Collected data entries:

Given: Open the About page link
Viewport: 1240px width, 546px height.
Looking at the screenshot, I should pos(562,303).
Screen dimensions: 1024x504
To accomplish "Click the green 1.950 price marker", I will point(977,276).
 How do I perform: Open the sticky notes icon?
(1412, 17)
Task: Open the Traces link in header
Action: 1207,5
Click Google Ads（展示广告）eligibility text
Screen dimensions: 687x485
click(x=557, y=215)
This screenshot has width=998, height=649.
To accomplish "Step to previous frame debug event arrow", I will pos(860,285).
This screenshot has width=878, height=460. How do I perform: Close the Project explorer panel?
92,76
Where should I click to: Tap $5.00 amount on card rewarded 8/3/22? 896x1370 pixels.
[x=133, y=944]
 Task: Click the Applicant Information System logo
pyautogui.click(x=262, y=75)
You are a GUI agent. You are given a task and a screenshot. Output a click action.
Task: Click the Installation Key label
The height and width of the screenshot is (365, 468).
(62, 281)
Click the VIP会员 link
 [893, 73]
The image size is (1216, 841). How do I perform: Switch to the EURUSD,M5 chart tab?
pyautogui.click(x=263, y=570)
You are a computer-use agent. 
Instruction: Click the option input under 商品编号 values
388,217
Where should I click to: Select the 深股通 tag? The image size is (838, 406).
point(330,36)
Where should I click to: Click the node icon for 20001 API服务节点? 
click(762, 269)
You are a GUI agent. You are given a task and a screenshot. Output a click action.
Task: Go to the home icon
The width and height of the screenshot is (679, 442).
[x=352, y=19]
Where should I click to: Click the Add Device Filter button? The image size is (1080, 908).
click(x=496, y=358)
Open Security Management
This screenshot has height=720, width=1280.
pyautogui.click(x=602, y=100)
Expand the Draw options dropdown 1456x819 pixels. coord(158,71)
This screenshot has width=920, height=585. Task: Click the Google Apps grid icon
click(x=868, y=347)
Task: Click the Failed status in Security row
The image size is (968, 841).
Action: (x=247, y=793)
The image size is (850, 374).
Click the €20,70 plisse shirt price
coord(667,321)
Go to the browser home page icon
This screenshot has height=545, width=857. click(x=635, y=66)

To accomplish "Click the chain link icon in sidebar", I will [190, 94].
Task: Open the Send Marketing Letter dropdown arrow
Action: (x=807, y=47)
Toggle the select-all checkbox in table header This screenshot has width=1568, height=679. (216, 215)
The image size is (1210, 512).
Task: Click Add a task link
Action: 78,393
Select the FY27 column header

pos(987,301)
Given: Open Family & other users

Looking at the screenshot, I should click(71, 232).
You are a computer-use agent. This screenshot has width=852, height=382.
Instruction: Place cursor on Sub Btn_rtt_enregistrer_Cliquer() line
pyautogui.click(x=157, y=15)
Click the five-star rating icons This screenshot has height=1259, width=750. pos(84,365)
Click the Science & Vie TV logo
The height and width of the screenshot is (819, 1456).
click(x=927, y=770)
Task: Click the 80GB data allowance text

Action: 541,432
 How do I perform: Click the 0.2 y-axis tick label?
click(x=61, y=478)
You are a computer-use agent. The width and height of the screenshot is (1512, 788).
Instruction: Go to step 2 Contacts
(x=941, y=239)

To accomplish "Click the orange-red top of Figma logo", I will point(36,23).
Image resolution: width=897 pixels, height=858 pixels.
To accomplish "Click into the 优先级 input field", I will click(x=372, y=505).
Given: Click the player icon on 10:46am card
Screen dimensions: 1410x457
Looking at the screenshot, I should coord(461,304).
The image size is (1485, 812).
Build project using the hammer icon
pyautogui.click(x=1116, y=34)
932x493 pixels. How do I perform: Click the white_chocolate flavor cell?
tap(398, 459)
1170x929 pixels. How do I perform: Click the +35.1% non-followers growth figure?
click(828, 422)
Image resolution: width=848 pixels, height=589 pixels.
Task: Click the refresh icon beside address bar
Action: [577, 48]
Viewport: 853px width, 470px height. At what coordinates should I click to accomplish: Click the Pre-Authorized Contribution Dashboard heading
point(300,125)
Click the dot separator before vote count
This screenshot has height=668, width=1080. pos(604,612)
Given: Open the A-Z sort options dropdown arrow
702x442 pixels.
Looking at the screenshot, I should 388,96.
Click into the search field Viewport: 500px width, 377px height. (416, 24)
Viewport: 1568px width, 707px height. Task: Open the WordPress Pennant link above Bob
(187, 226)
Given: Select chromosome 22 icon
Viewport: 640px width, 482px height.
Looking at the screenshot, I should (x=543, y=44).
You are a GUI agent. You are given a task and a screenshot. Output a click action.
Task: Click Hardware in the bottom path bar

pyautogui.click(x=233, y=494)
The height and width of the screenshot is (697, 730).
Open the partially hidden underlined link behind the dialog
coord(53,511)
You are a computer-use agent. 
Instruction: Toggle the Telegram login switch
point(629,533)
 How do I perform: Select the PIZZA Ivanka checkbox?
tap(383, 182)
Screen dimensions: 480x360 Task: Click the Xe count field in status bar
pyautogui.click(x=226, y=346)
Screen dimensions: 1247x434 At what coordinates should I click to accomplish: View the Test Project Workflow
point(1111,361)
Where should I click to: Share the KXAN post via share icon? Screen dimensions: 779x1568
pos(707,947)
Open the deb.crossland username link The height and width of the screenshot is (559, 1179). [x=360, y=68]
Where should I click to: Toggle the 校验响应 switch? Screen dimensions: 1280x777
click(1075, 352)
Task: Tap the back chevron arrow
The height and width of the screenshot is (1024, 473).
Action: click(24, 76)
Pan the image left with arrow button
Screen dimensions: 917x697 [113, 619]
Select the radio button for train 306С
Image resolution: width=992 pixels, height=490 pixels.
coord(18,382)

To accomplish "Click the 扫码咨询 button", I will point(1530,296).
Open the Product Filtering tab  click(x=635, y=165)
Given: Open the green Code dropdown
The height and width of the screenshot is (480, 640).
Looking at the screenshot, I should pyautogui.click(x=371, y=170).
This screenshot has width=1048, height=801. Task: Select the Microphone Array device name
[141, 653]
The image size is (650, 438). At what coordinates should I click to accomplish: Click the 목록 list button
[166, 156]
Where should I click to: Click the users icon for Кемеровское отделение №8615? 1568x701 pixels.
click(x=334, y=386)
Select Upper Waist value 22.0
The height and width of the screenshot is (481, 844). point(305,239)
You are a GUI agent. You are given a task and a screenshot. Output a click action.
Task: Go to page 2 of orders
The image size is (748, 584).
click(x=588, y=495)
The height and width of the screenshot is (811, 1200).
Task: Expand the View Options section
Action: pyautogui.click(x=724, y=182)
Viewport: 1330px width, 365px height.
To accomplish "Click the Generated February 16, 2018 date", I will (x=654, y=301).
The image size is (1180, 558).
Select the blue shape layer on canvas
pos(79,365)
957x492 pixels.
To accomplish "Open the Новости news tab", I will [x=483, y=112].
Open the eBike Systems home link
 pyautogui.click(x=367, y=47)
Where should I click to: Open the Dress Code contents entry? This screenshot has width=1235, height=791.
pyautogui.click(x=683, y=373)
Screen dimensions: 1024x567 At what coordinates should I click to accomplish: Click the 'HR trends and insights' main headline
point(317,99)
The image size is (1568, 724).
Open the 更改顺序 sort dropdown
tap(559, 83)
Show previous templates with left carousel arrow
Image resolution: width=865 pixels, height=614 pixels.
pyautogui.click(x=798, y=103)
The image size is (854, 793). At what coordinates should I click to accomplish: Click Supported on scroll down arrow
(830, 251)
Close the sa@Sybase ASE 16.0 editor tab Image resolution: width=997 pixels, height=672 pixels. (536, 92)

• [Exercise description] The entries must all be transcribed exactly.

• [Reply to the task]
Given: Open the About page link
Viewport: 1240px width, 546px height.
Looking at the screenshot, I should pos(562,303).
Screen dimensions: 1024x504
To accomplish "Click the green 1.950 price marker", I will point(977,276).
 How do I perform: Open the sticky notes icon?
(1412, 17)
Task: Open the Traces link in header
Action: 1207,5
Click Google Ads（展示广告）eligibility text
Screen dimensions: 687x485
click(x=557, y=215)
This screenshot has width=998, height=649.
To accomplish "Step to previous frame debug event arrow", I will pos(860,285).
This screenshot has width=878, height=460. How do I perform: Close the Project explorer panel?
92,76
Where should I click to: Tap $5.00 amount on card rewarded 8/3/22? 896x1370 pixels.
[x=133, y=944]
 Task: Click the Applicant Information System logo
pyautogui.click(x=262, y=75)
You are a GUI agent. You are given a task and a screenshot. Output a click action.
Task: Click the Installation Key label
The height and width of the screenshot is (365, 468).
(62, 281)
Click the VIP会员 link
 [893, 73]
The image size is (1216, 841). How do I perform: Switch to the EURUSD,M5 chart tab?
pyautogui.click(x=263, y=570)
You are a computer-use agent. 
Instruction: Click the option input under 商品编号 values
388,217
Where should I click to: Select the 深股通 tag? The image size is (838, 406).
point(330,36)
Where should I click to: Click the node icon for 20001 API服务节点? 
click(762, 269)
You are a GUI agent. You are given a task and a screenshot. Output a click action.
Task: Go to the home icon
The width and height of the screenshot is (679, 442).
[x=352, y=19]
Where should I click to: Click the Add Device Filter button? The image size is (1080, 908).
click(x=496, y=358)
Open Security Management
This screenshot has height=720, width=1280.
pyautogui.click(x=602, y=100)
Expand the Draw options dropdown 1456x819 pixels. coord(158,71)
This screenshot has width=920, height=585. Task: Click the Google Apps grid icon
click(x=868, y=347)
Task: Click the Failed status in Security row
The image size is (968, 841).
Action: (x=247, y=793)
The image size is (850, 374).
Click the €20,70 plisse shirt price
coord(667,321)
Go to the browser home page icon
This screenshot has height=545, width=857. click(x=635, y=66)

To accomplish "Click the chain link icon in sidebar", I will [190, 94].
Task: Open the Send Marketing Letter dropdown arrow
Action: (x=807, y=47)
Toggle the select-all checkbox in table header This screenshot has width=1568, height=679. (216, 215)
The image size is (1210, 512).
Task: Click Add a task link
Action: 78,393
Select the FY27 column header

pos(987,301)
Given: Open Family & other users

Looking at the screenshot, I should click(71, 232).
You are a computer-use agent. This screenshot has width=852, height=382.
Instruction: Place cursor on Sub Btn_rtt_enregistrer_Cliquer() line
pyautogui.click(x=157, y=15)
Click the five-star rating icons This screenshot has height=1259, width=750. pos(84,365)
Click the Science & Vie TV logo
The height and width of the screenshot is (819, 1456).
click(x=927, y=770)
Task: Click the 80GB data allowance text

Action: 541,432
 How do I perform: Click the 0.2 y-axis tick label?
click(x=61, y=478)
You are a computer-use agent. The width and height of the screenshot is (1512, 788).
Instruction: Go to step 2 Contacts
(x=941, y=239)

To accomplish "Click the orange-red top of Figma logo", I will point(36,23).
Image resolution: width=897 pixels, height=858 pixels.
To accomplish "Click into the 优先级 input field", I will click(x=372, y=505).
Given: Click the player icon on 10:46am card
Screen dimensions: 1410x457
Looking at the screenshot, I should coord(461,304).
The image size is (1485, 812).
Build project using the hammer icon
pyautogui.click(x=1116, y=34)
932x493 pixels. How do I perform: Click the white_chocolate flavor cell?
tap(398, 459)
1170x929 pixels. How do I perform: Click the +35.1% non-followers growth figure?
click(828, 422)
Image resolution: width=848 pixels, height=589 pixels.
Task: Click the refresh icon beside address bar
Action: [577, 48]
Viewport: 853px width, 470px height. At what coordinates should I click to accomplish: Click the Pre-Authorized Contribution Dashboard heading
point(300,125)
Click the dot separator before vote count
This screenshot has height=668, width=1080. pos(604,612)
Given: Open the A-Z sort options dropdown arrow
702x442 pixels.
Looking at the screenshot, I should 388,96.
Click into the search field Viewport: 500px width, 377px height. (416, 24)
Viewport: 1568px width, 707px height. Task: Open the WordPress Pennant link above Bob
(187, 226)
Given: Select chromosome 22 icon
Viewport: 640px width, 482px height.
Looking at the screenshot, I should (x=543, y=44).
You are a GUI agent. You are given a task and a screenshot. Output a click action.
Task: Click Hardware in the bottom path bar

pyautogui.click(x=233, y=494)
The height and width of the screenshot is (697, 730).
Open the partially hidden underlined link behind the dialog
coord(53,511)
You are a computer-use agent. 
Instruction: Toggle the Telegram login switch
point(629,533)
 How do I perform: Select the PIZZA Ivanka checkbox?
tap(383, 182)
Screen dimensions: 480x360 Task: Click the Xe count field in status bar
pyautogui.click(x=226, y=346)
Screen dimensions: 1247x434 At what coordinates should I click to accomplish: View the Test Project Workflow
point(1111,361)
Where should I click to: Share the KXAN post via share icon? Screen dimensions: 779x1568
pos(707,947)
Open the deb.crossland username link The height and width of the screenshot is (559, 1179). [x=360, y=68]
Where should I click to: Toggle the 校验响应 switch? Screen dimensions: 1280x777
click(1075, 352)
Task: Tap the back chevron arrow
The height and width of the screenshot is (1024, 473).
Action: click(24, 76)
Pan the image left with arrow button
Screen dimensions: 917x697 [113, 619]
Select the radio button for train 306С
Image resolution: width=992 pixels, height=490 pixels.
coord(18,382)

To accomplish "Click the 扫码咨询 button", I will point(1530,296).
Open the Product Filtering tab  click(x=635, y=165)
Given: Open the green Code dropdown
The height and width of the screenshot is (480, 640).
Looking at the screenshot, I should pyautogui.click(x=371, y=170).
This screenshot has width=1048, height=801. Task: Select the Microphone Array device name
[141, 653]
The image size is (650, 438). At what coordinates should I click to accomplish: Click the 목록 list button
[166, 156]
Where should I click to: Click the users icon for Кемеровское отделение №8615? 1568x701 pixels.
click(x=334, y=386)
Select Upper Waist value 22.0
The height and width of the screenshot is (481, 844). point(305,239)
You are a GUI agent. You are given a task and a screenshot. Output a click action.
Task: Go to page 2 of orders
The image size is (748, 584).
click(x=588, y=495)
The height and width of the screenshot is (811, 1200).
Task: Expand the View Options section
Action: pyautogui.click(x=724, y=182)
Viewport: 1330px width, 365px height.
To accomplish "Click the Generated February 16, 2018 date", I will (x=654, y=301).
The image size is (1180, 558).
Select the blue shape layer on canvas
pos(79,365)
957x492 pixels.
To accomplish "Open the Новости news tab", I will [x=483, y=112].
Open the eBike Systems home link
 pyautogui.click(x=367, y=47)
Where should I click to: Open the Dress Code contents entry? This screenshot has width=1235, height=791.
pyautogui.click(x=683, y=373)
Screen dimensions: 1024x567 At what coordinates should I click to accomplish: Click the 'HR trends and insights' main headline
point(317,99)
The image size is (1568, 724).
Open the 更改顺序 sort dropdown
tap(559, 83)
Show previous templates with left carousel arrow
Image resolution: width=865 pixels, height=614 pixels.
pyautogui.click(x=798, y=103)
The image size is (854, 793). At what coordinates should I click to accomplish: Click Supported on scroll down arrow
(830, 251)
Close the sa@Sybase ASE 16.0 editor tab Image resolution: width=997 pixels, height=672 pixels. (536, 92)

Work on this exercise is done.